**Selected text:**

============

She was a beautiful beggar child of about seven, with a baby on her hip. She had followed us down the street for blocks and blocks, as we dodged traffic and stepped over cow dung, climbed over rubble and leapt across open sewers, and all the while she chanted, over and over and over again:

“No mama, no daddy, food, baby…”

I’d been turning as we walked, and saying things like:

“Neh, neh,” or, “No money, I have no money.”

While Phil had been saying:

“Come on, give her a little something. Just look how cute she is.”

This is a game Phil likes to play. He keeps hoping to replicate that moment in a Rajasthani village where, after handing out rupees and candy, I was swarmed by a prehensile knot of rabid nine-year old schoolgirls, pulling at my handbag and scratching at my arms while crying theatrically that one girl had gotten something that another didn’t. Phil witnessed all this from the safe distance of a camel’s hump, and still doesn’t believe I was actually scared.

Right now, Phil and I are in NOIDA decompressing from our own busy weeks, and waiting for our flight back to Bangalore. We have left the hotel, because there are only so many odd movies from the ’90s that one can watch, and unable to choke down more spicy vegetable mush, we are hunting the urban landscape for a KFC.

We come here once every few months for Phil to work at the local Adobe office. NOIDA is a stinking high-tech suburb of Delhi; a mean and ugly place that has only gotten meaner and uglier since a big outsourcing spaceship crashed into it a few years back. The word NOIDA isn’t even a name, but an acronym that stands for “New Okhla Industrial Development Authority.” The city is divided into sectors, numbered for the order in which they were built, rather than the logical order that one might move through them. This neighborhood is a filthy rabbit warren of crime, poverty and sewer gas; this boat hasn’t risen with the new tide of Indian prosperity. Which, I’m starting to suspect, is pure myth.

“No mama, no daddy. No mama, no daddy. Food. Baby.

“Neh. Neh. No money.”

So far, NOIDA is the only area of India where I have felt unsafe: as we weave through the streets the men look at me like I’m an exotic fruit they want to squeeze or take a bite of. Their gawking is only slightly tempered by Phil’s presence, even though Indians regularly mistake him for a WWF wrestler known as The Undertaker. On our last visit here we had to leave a market in a hurry because a mob was forming around us, but not before someone managed to grab my ass, though Phil was standing right next to me. Why, we both wonder, in this culture of propriety and repression, is it okay to unabashedly leer at another man’s wife? Or do white girls have such a bad reputation over here that they assume the tall guy is my pimp?

And then there are the women. Wait… what women? There are no women here. Nothing but men, massive amounts of men in bell-bottom pants that are too tight and pulled up too high, and the embroidery… oh, God, the embroidery! The fact that women are rarely seen here tells me the area is old school Hindu conservative, a place where women are kept home “for their own protection.” To be female in this country is to be someone’s property. A white female walking down a street in India is porn to men, and to beggar children, a mark.

“No mama, no daddy. No mama, no daddy. Food. Baby.”

“Neh. Neh. No money.”

============

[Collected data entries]
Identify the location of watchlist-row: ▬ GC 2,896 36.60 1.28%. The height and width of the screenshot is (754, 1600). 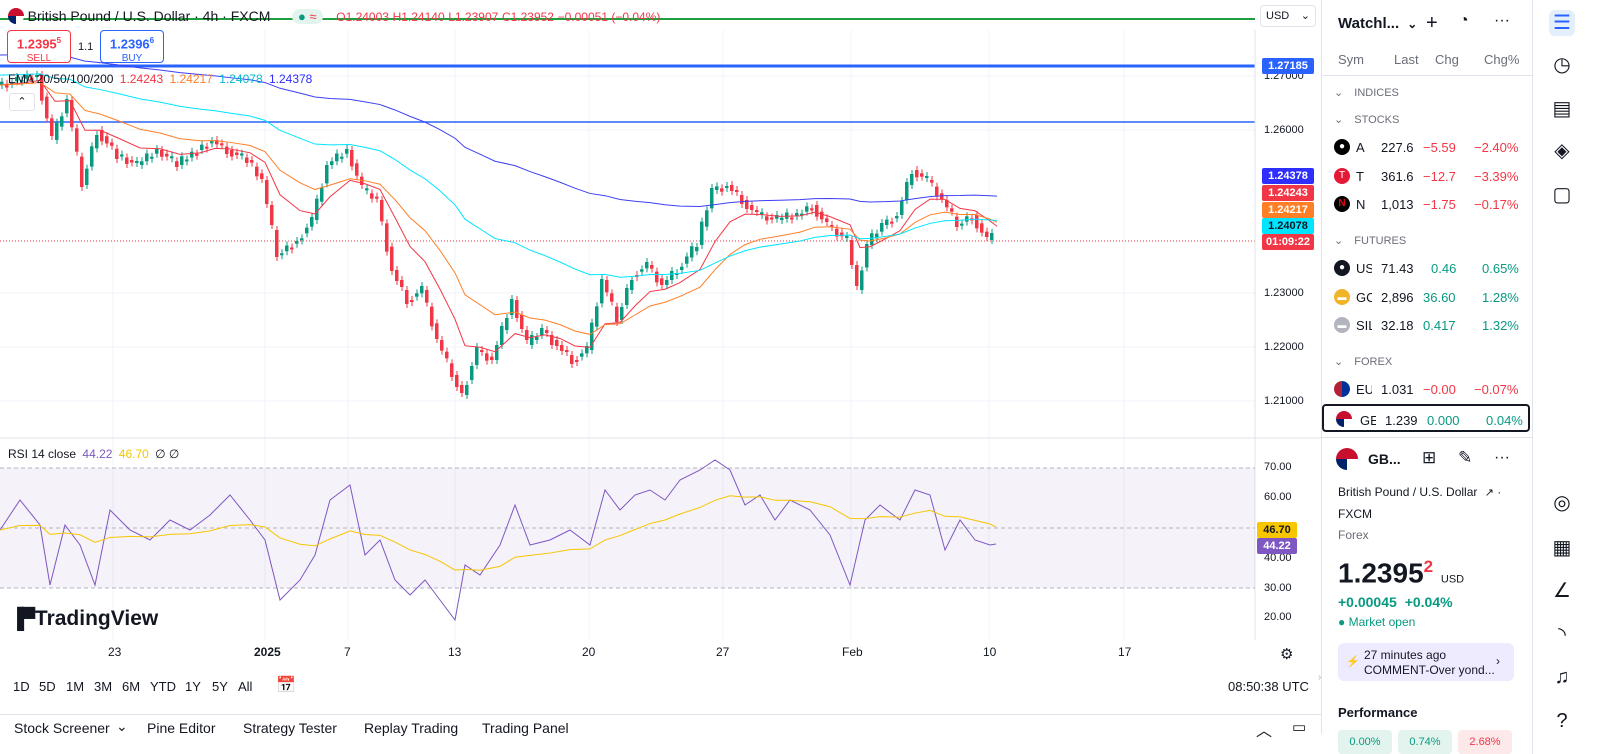
(1432, 297).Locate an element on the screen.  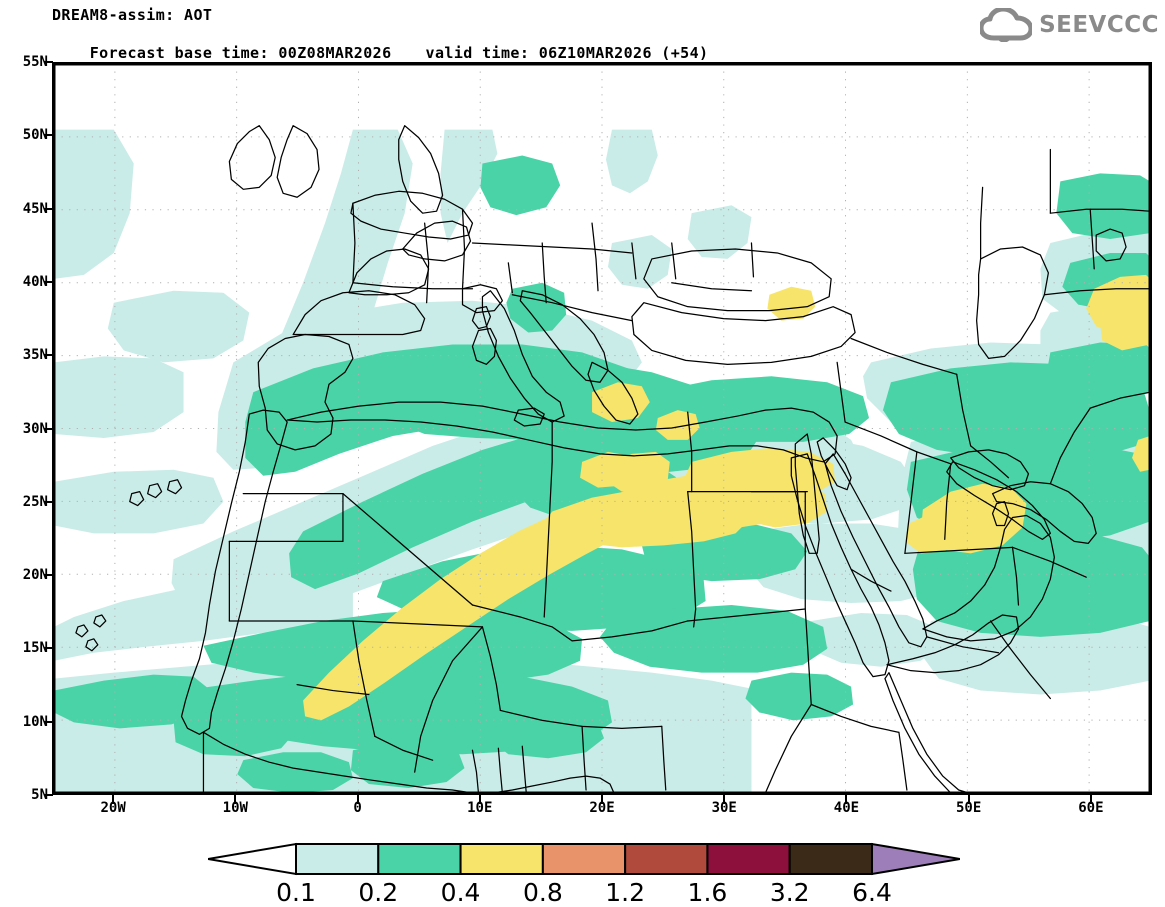
y-axis-tick-label: 15N is located at coordinates (35, 648). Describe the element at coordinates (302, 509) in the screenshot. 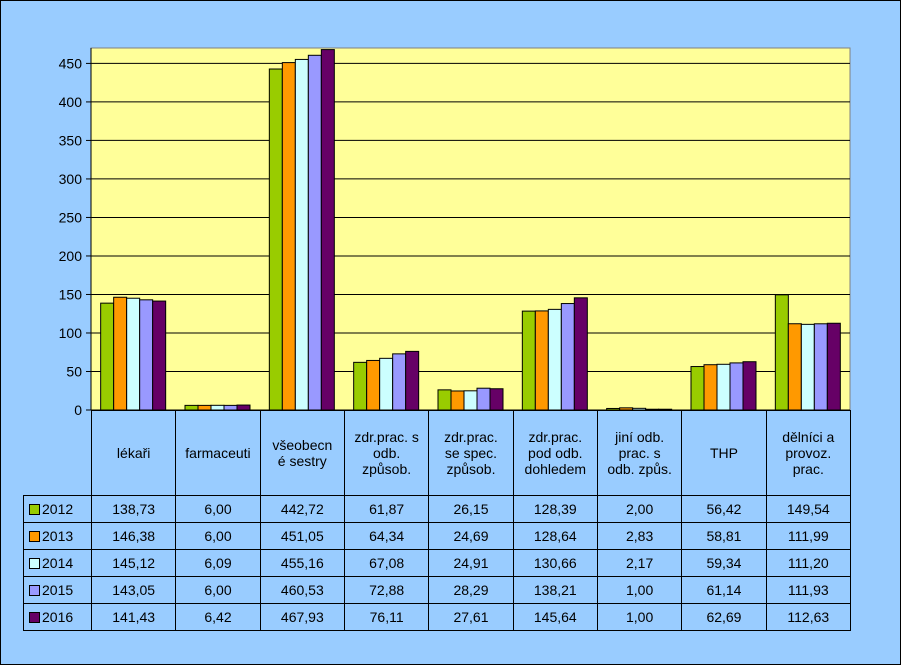

I see `data-cell: 442,72` at that location.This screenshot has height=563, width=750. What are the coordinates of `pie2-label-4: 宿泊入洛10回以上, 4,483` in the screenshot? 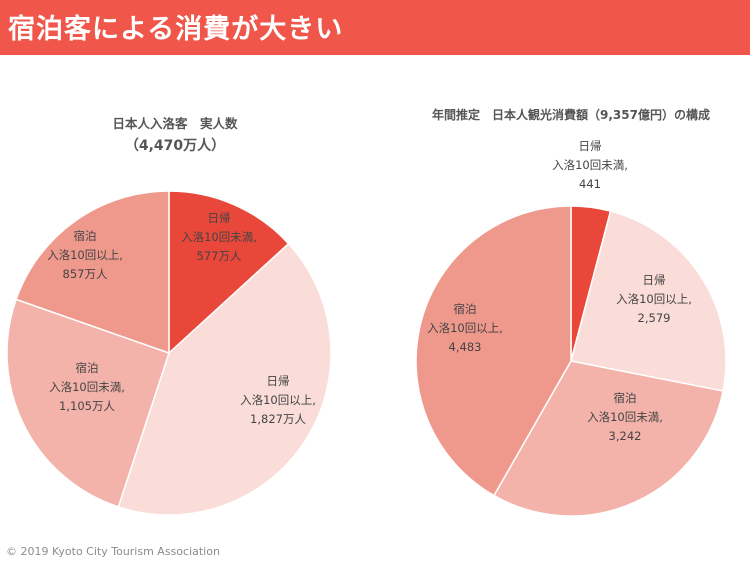 It's located at (465, 328).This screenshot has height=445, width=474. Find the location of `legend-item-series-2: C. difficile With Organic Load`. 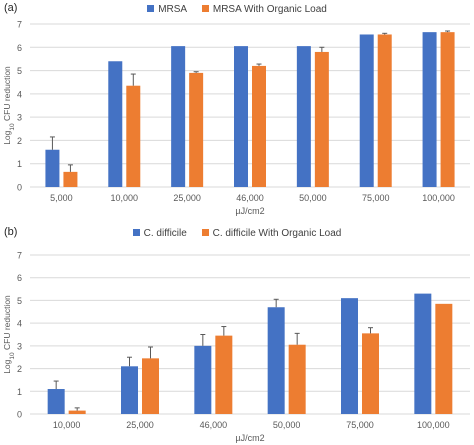

legend-item-series-2: C. difficile With Organic Load is located at coordinates (272, 234).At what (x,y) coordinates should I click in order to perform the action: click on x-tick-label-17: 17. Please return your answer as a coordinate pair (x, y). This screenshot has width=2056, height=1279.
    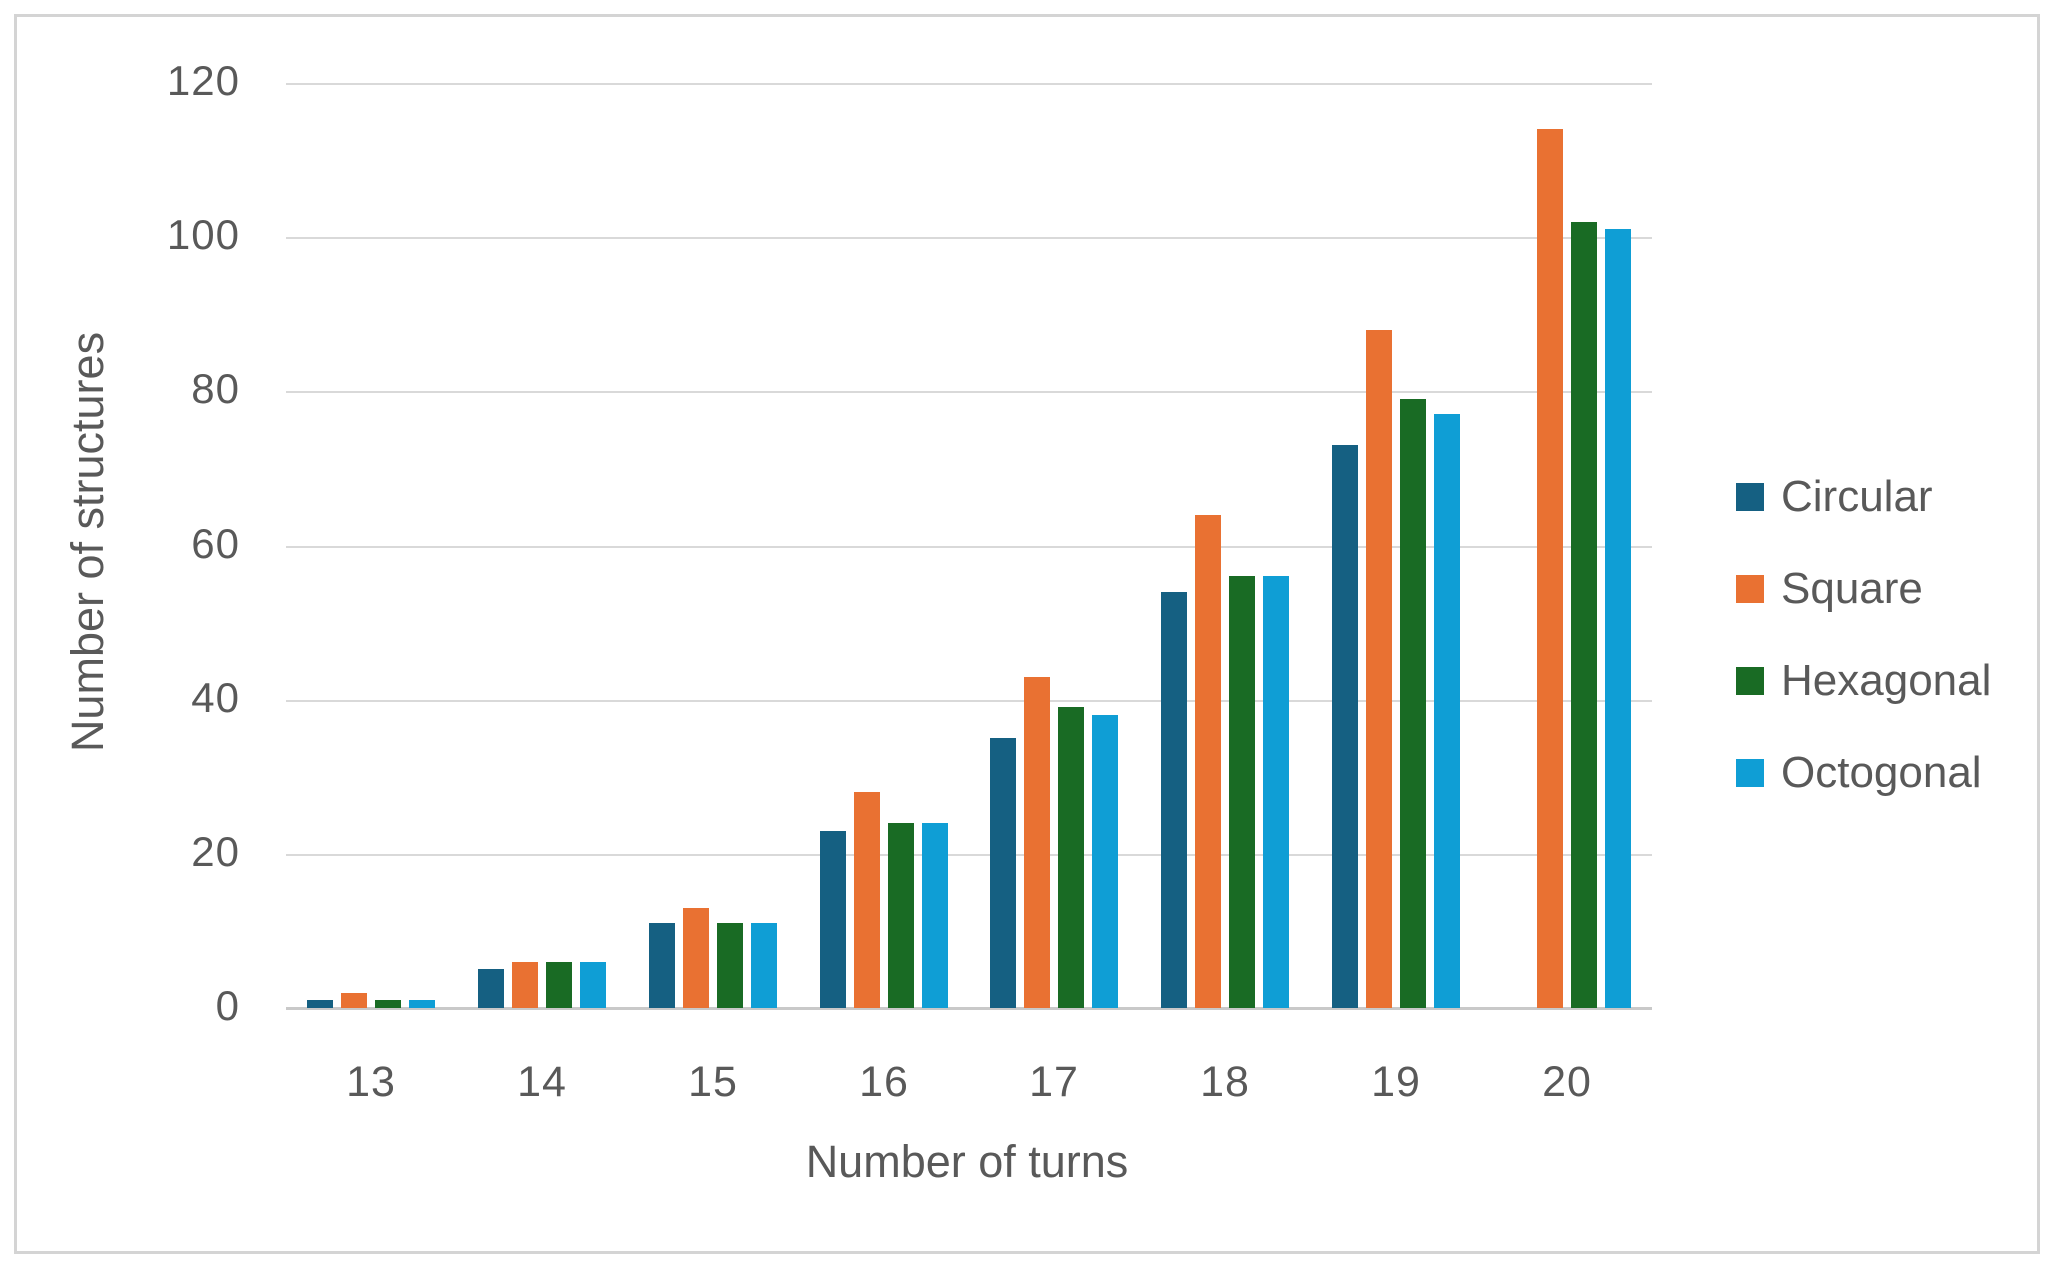
    Looking at the image, I should click on (1054, 1082).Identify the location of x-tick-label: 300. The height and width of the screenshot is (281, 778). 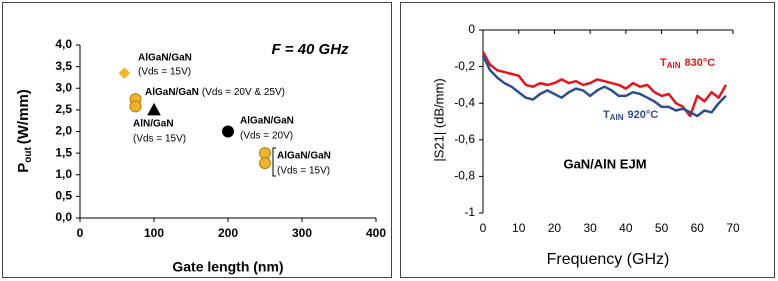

============

**Task directions:** According to the text about NOIDA above, what does the acronym NOIDA stand for?

**Response to the task:** New Okhla Industrial Development Authority.